→ **Exercise tasks**:
A – Decide whether each statement agrees with the passage on bodily trauma, answering yes or no and quoting the words that settle it: (i) The ex-boyfriend eventually stopped pinching. (ii) The aunt who doted on the writer had children of her own. (iii) The writer remembers who did the pinching in childhood.
B – Set down the stretch of the passage on bodily trauma from "Disconnection is an" through "pinching your cheeks.", word for word.

→ **Text segment**:
____________
Disconnection is an excellent survival mechanism.  In a battlefield you won’t survive if you feel.  And for some of us, childhood was a wartime, and the body is where the battle was fought.  In Trauma and Recovery Judith Herman writes, “Traumatic events violate the autonomy of the person at the level of basic bodily integrity.  The body is invaded, injured, defiled.  Control over bodily function is often lost; in the folklore of combat and rape, this loss of control is often recounted as the most humiliating aspect of the trauma.”  Our trauma doesn’t have to be of rape or combat.  It could be grandma pinching your cheeks.

I am not saying that pinching chubby cheeks of an adorable kid is a form of child abuse.  It could be a rather innocent expression of affection.  However, when it is done repeatedly against the child’s will, it could amount to loss of “control over bodily function”.

My ex-boyfriend had a habit of pinching.  He pinched his daughter, he pinched his nephews and he pinched me.  It was his way of saying, “Hey Sweetie.”   I can’t speak for his daughter or nephews, but when he pinched me I felt a rage surging up deep in my body.  “Stop it,” I yelled.  “Don’t pinch me, ever.”  He pinched me a couple of more times, and every time I reacted violently.  Then thankfully he stopped pinching.  He listened to me.  While pinching itself didn’t hurt much, it triggered an uncontrollable anger out of nowhere.

When I was a little girl, my childless aunt doted on me.  She literally tried to eat me with a spoon.  Since she was the source of love and affection, and chocolate and candies and dolls and all the goodies, I clung to her.  She used to tease me by doing something I didn’t like.   The more I shrank from, the more she seemed enjoying.  She used to lick my face, saying I was so cute that she wanted to eat me up.  It was wet and yucky.  I said, “No!!!” but she was much bigger and stronger.  She told me that she loved me and that I should let her do whatever she wanted to do.  Sometimes, she bribed me with goodies.  It’s an innocent expression of affection, isn’t it?   Pinching was a variation.  I don’t remember who pinched me, but it does not matter.  It told me the same story.  My feeling does not matter.  I don’t have control over my body.  They have.  And I am an ungrateful brat if I don’t appreciate the affection the adults are giving to me.  Tolerating the feeling of discomfort will be rewarded with chocolate, or whatever goodies.  Got it?  Just replace the word “pinching” or “licking” with “touching improperly.” It tells the same story of trauma.  “The traumatic event thus destroys the belief that one can be oneself in relation to others”(Herman 53).
____________
→ **Recorded data**:
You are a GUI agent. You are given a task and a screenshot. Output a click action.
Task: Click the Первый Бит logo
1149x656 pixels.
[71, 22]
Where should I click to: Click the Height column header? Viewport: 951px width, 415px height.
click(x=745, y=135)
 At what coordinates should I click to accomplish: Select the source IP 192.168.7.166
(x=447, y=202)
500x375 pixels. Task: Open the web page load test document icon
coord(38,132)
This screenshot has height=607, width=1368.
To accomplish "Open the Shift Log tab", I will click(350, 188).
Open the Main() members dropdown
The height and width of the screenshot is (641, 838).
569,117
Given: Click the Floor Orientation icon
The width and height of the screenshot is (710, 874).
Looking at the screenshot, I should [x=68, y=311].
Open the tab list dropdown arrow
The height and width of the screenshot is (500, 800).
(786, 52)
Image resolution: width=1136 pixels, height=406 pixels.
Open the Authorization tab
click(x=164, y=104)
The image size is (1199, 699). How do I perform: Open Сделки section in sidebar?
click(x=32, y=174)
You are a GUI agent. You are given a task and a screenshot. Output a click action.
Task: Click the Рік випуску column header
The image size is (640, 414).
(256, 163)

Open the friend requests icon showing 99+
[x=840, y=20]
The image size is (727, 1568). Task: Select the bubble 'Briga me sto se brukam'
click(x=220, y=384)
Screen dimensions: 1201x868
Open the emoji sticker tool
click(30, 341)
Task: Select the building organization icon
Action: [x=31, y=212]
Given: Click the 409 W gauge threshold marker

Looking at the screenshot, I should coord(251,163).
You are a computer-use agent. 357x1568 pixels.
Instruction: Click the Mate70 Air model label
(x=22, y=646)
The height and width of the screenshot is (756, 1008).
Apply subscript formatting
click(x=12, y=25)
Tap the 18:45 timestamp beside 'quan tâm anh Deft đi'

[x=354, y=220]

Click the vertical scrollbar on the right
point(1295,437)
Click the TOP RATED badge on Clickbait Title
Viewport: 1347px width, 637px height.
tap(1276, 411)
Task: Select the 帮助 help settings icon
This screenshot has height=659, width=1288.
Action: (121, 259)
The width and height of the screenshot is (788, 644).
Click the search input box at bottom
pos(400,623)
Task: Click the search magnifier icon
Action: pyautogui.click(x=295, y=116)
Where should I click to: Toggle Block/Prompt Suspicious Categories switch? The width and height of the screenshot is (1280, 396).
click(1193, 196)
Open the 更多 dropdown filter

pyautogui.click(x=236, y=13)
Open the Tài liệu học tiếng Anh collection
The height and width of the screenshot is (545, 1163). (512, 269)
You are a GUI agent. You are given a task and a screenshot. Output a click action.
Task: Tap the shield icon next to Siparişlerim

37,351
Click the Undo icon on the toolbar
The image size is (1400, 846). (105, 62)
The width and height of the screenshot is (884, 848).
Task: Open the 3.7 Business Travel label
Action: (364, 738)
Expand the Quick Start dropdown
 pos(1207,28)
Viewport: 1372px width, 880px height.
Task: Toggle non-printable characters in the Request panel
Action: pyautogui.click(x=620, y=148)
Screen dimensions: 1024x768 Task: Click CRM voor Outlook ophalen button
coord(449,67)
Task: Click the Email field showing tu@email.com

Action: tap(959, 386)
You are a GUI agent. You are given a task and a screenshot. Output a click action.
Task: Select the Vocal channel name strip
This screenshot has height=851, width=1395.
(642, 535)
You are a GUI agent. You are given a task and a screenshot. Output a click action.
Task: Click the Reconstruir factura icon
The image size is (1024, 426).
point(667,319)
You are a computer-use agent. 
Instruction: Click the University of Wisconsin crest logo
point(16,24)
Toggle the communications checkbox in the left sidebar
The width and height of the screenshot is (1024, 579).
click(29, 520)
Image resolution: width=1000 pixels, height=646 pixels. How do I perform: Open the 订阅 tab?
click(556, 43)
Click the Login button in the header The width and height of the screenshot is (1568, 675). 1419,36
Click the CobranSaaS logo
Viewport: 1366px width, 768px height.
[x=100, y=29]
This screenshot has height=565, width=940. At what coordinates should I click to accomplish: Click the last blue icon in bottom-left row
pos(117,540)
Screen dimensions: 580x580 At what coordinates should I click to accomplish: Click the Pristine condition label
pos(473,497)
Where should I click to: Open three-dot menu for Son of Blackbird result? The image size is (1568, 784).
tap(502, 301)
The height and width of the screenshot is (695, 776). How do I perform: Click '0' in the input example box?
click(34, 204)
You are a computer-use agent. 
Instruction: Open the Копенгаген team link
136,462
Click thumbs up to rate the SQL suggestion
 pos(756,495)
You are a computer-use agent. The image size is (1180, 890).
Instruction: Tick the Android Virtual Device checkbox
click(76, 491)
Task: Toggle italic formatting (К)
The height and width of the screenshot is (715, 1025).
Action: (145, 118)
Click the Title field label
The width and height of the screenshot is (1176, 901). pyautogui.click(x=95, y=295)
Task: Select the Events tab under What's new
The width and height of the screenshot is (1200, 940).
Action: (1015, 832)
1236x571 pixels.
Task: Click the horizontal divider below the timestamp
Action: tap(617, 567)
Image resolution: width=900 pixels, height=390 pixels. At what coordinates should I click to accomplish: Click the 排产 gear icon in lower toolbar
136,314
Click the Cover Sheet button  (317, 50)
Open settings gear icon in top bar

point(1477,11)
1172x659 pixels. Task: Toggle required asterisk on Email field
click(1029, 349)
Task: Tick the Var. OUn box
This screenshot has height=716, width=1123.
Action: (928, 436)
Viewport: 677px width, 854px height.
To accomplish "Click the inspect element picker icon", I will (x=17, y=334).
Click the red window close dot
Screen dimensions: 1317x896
____________
→ **Results for the exercise**:
A –
(i) Yes: "Then thankfully he stopped pinching."
(ii) No: "my childless aunt doted on me."
(iii) No: "I don’t remember who pinched me"

B –
Disconnection is an excellent survival mechanism.  In a battlefield you won’t survive if you feel.  And for some of us, childhood was a wartime, and the body is where the battle was fought.  In Trauma and Recovery Judith Herman writes, “Traumatic events violate the autonomy of the person at the level of basic bodily integrity.  The body is invaded, injured, defiled.  Control over bodily function is often lost; in the folklore of combat and rape, this loss of control is often recounted as the most humiliating aspect of the trauma.”  Our trauma doesn’t have to be of rape or combat.  It could be grandma pinching your cheeks.